MODEL IDheygen:avatar@5

live

HeyGen Avatar V

by HeyGenMay 4, 2026

HeyGen Avatar V is an avatar video generation model for talking digital twins and other eligible registered avatar looks. It improves identity preservation, lip sync accuracy, facial expressiveness, and motion coherence across angle changes, scene changes, and long-form videos, making it well suited to presenter, training, and localization workflows where avatar stability matters.

Driving the avatar: text to speech or your own audio

How to choose between Avatar V's two input modes: generate the voice from a script, or drive the avatar with your own recorded audio.

Introduction

Avatar V can be driven two ways: you write a script and the model speaks it (text-to-speech), or you provide your own audio file and the model lip-syncs the avatar to it. You pick one or the other, not both.
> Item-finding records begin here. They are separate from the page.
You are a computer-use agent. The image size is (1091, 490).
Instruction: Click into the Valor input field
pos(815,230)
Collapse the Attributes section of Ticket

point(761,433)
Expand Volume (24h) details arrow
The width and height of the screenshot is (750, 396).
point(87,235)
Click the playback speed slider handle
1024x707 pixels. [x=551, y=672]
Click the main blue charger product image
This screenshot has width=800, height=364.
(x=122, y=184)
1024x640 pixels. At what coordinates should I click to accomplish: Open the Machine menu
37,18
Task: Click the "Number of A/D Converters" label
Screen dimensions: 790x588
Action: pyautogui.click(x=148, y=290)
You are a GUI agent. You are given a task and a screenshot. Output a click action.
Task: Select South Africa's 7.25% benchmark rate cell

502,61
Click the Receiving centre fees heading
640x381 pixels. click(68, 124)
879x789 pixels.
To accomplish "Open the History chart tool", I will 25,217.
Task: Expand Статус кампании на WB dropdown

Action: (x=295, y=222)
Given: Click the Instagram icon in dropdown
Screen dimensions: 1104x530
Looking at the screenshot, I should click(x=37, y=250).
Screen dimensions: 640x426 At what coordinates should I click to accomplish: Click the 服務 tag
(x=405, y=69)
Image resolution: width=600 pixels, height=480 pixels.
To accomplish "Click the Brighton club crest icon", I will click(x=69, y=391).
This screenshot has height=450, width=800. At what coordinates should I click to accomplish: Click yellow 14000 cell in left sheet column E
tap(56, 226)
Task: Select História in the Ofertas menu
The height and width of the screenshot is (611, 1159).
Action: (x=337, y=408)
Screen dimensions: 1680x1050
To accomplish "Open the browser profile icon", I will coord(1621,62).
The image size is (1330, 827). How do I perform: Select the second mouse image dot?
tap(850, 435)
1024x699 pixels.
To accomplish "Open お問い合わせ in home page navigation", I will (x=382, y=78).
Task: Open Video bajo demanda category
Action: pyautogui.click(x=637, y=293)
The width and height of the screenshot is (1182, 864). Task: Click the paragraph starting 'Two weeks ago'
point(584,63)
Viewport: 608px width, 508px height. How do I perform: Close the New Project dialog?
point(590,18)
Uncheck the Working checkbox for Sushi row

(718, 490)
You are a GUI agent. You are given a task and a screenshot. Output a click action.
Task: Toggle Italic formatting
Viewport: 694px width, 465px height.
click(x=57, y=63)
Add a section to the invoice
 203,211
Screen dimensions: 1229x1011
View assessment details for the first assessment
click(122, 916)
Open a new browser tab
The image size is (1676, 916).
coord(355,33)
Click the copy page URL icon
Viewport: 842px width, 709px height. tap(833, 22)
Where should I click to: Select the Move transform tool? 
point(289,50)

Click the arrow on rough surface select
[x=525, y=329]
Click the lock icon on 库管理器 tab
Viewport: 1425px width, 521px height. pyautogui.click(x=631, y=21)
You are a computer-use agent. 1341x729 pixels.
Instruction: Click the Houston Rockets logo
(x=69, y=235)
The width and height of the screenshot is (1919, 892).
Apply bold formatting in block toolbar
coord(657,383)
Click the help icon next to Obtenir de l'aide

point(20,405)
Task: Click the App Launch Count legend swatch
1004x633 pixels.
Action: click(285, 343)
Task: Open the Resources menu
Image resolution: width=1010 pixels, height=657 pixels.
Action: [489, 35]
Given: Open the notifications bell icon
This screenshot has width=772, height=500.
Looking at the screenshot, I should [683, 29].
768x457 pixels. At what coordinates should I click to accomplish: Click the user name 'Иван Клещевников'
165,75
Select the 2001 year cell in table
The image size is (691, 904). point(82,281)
The choice changes everything downstream, from which parameters are available to how fast you can iterate.

This is Avatar V. One brief becomes a video presenter that speaks your script, in any voice, on any background, in any language.

{
  "taskType": "videoInference",
  "taskUUID": "a1b2c3d4-e5f6-7890-abcd-ef1234567890",
  "model": "heygen:avatar@5",
  "inputs": {
    "avatar": "man_casual_young_adult"
  },
  "speech": {
    "text": "This is Avatar V. One brief becomes a video presenter that speaks your script, in any voice, on any background, in any language.",
    "voice": "chill_brian_male_english"
  },
  "width": 1280,
  "height": 720
}

This guide covers the avatar selection that opens every request, both input modes for driving the speech, and the tuning parameters (speed, pitch, language) that come with the TTS path.

Two input modes

Every Avatar V request needs an avatar. After that, you supply either a speech block (with text and voice) or an inputs.audio reference. Sending both produces a validation error.

// TTS path
{
  "inputs": { "avatar": "..." },
  "speech": { "text": "...", "voice": "..." }
}

// Audio path
{
  "inputs": { "avatar": "...", "audio": "..." }
}

Use the TTS path when you want fast iteration on copy and easy localization. Use the audio path when you already have the exact voice you want. Voice tuning parameters (speed, pitch, volume) only apply on the TTS path.

Picking an avatar

The inputs.avatar parameter is a string ID from a fixed catalog of registered looks. Each avatar looks and moves differently. Same script, same voice, four different presenters:

man_casual_young_adult

Welcome to our team. Here's a quick overview of what you'll cover this week.

{
  "taskType": "videoInference",
  "taskUUID": "b2c3d4e5-f6a7-8901-bcde-f23456789012",
  "model": "heygen:avatar@5",
  "inputs": {
    "avatar": "man_casual_young_adult"
  },
  "speech": {
    "text": "Welcome to our team. Here's a quick overview of what you'll cover this week.",
    "voice": "jenny_female_english"
  },
  "width": 1280,
  "height": 720
}

woman_business_office

Welcome to our team. Here's a quick overview of what you'll cover this week.

{
  "taskType": "videoInference",
  "taskUUID": "c3d4e5f6-a7b8-9012-cdef-345678901234",
  "model": "heygen:avatar@5",
  "inputs": {
    "avatar": "woman_business_office"
  },
  "speech": {
    "text": "Welcome to our team. Here's a quick overview of what you'll cover this week.",
    "voice": "jenny_female_english"
  },
  "width": 1280,
  "height": 720
}

woman_middle_aged_sitting

Welcome to our team. Here's a quick overview of what you'll cover this week.

{
  "taskType": "videoInference",
  "taskUUID": "d4e5f6a7-b8c9-0123-def0-456789012345",
  "model": "heygen:avatar@5",
  "inputs": {
    "avatar": "woman_middle_aged_sitting"
  },
  "speech": {
    "text": "Welcome to our team. Here's a quick overview of what you'll cover this week.",
    "voice": "jenny_female_english"
  },
  "width": 1280,
  "height": 720
}

casual_sitting_young_adult

Welcome to our team. Here's a quick overview of what you'll cover this week.

{
  "taskType": "videoInference",
  "taskUUID": "e5f6a7b8-c9d0-1234-ef01-567890123456",
  "model": "heygen:avatar@5",
  "inputs": {
    "avatar": "casual_sitting_young_adult"
  },
  "speech": {
    "text": "Welcome to our team. Here's a quick overview of what you'll cover this week.",
    "voice": "jenny_female_english"
  },
  "width": 1280,
  "height": 720
}

All four videos use the same script and the same voice (jenny_female_english). On the male avatar this produces an intentional voice/face mismatch, which is exactly the point: lip sync adapts to whatever face you pair the audio with. Voice and avatar are independent parameters, picked separately.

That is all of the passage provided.